And you may find yourself
Behind the wheel of a large automobile
And you may find yourself in a beautiful house
With a beautiful wife
And you may ask yourself, well
How did I get here?                         -Talking Heads

 

A middle aged father, critical care physician, triathlete, water polo goalie and Bob Mould stalker wakes up one day and asks, “How did I get here?”

The answer to that is probably longer than what is appropriate for this blog, the human attention span being what it is. But that question along with its logical follow up, “where am I going?” has been on my mind quite a bit.

How did I get here? Where am I going? My past. My future. With change coming just around the corner, it’s hard not to have my headspace taken up by these questions. But with some more introspection, I find that this is my brain’s default; to be looking forwards or backwards. I can be in the middle of a long run or bike ride, but instead of seeing the countryside around me, my eyes focus on last week’s battles with the kids, wishing for a “do over”.  Or I fail to see the sunrise in front of me, on my morning drive to work, as I have already mentally dived into the ICU to deal with the overnight admissions.

My past. My future.

But what about my present?

Being in the moment. The here and now. Mindfulness. So many ways to describe what I often lack. But finding the right words will not provide a solution to my problem. At the age of 46, I do understand I am wired a certain way. Worrying about the past, of mistakes made and lessons learned, is part of who I am. So is the well-being and security of my family. I prepare for the worst, hope for the best. But with this mindset, I often miss the present, not seeing the sunrise right in front of my eyes.

I used to read a lot, often juggling many books at the same time . Tired mornings, as a result of overnight marathon binge book readings, were a frequent occurrence. Now I find, yesterday’s memories and tomorrow’s concerns make it impossible to focus on the pages in front of me. It literally takes the pounding beat of my favorite band or artist playing live a few feet in front of me to keep me anchored in the moment. My concentration and focus, even fueled by an endless stream of Cafe Americanos, is constantly challenged.

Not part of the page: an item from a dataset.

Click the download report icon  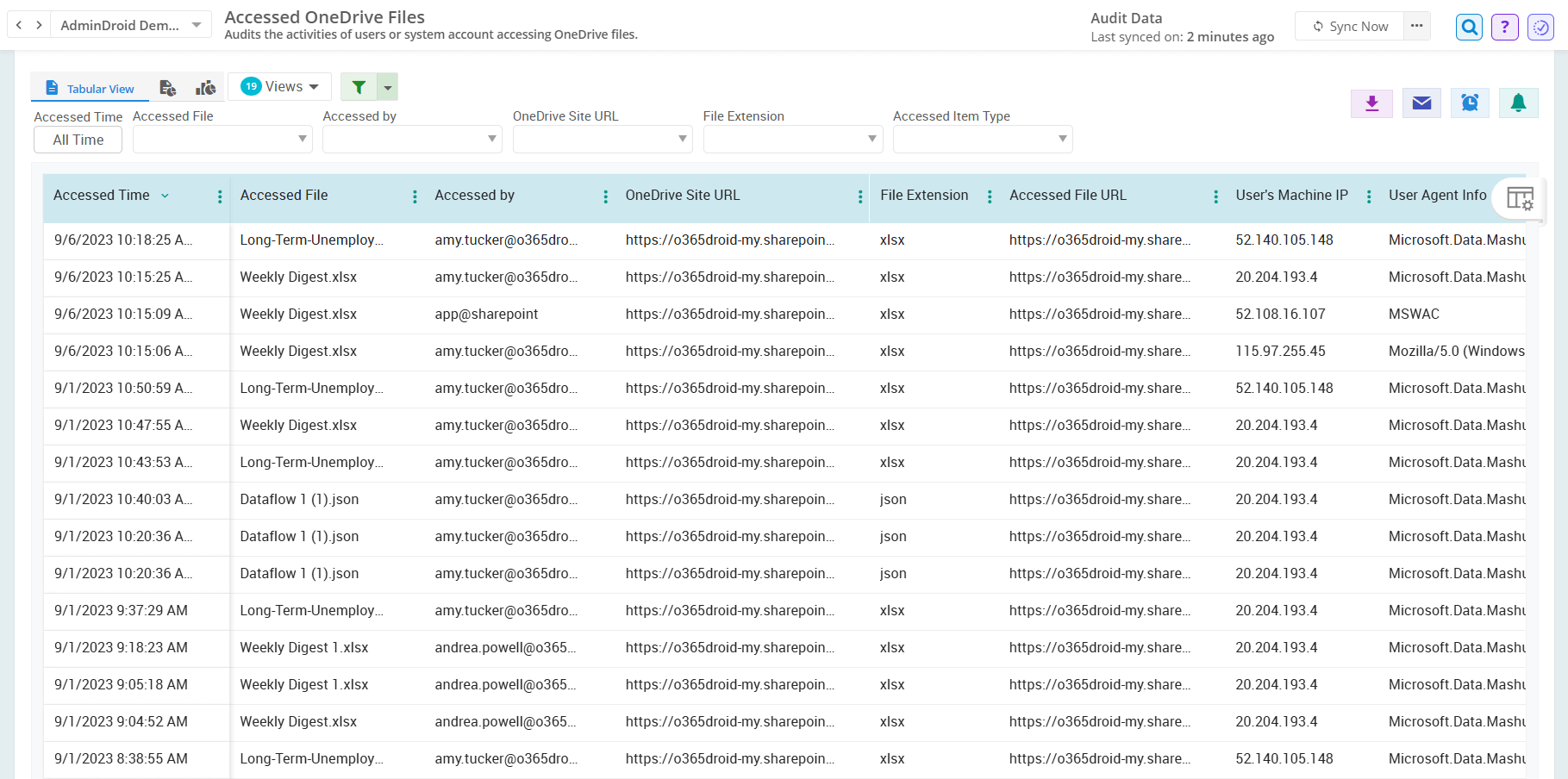tap(1371, 103)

And so it is that this blog presents a bit of a paradox. More and more I feel my writing will somehow play a role in my future. My stories require me to go back and relive my past, which in turn, helps me answer the question, “How did I get here?” But not necessarily how to live better in the moment.

I started this blog back in 2013, in part to simply start writing again. But also to help process and find balance between the different hats I wear. I have written about being a father watching his teenage kids grow up way too fast. (Bittersweet, Focus, Sixteen, Sixteen Redux). I have shared my struggles with the changes that are taking place. (Clarity of the Unknown, Ch Ch Ch Changes, Changes Redux ). I have talked about Decisions that led me to being a critical care doctor. I have talked about triathlons and water polo and my aches and pains (DissonanceReset, Family, Building Blocks). I have chronicled my experiences with yoga (Disequilibrium).

Balance. That was why I started writing. With the recent success and attention of certain posts, I have been tempted to shift my focus to more of my medically related experiences. My twenty-three year road from medical student to pulmonary and critical care attending has played a central part of my life,  but it is only one of many roads travelled. To exclude some paths from exploration would not be true to my original goal. But I cannot escape the fact that the last 18 years in medicine have shaped and colored my views on pretty much everything that matters in my world.

So instead of narrowing my focus, I plan to add one more challenge to the balancing act of my life. I will continue to travel back into my past and share what I feel is important. Through this process, I hope to find my path forward.  But not at the expense of missing the sunrise right before my eyes.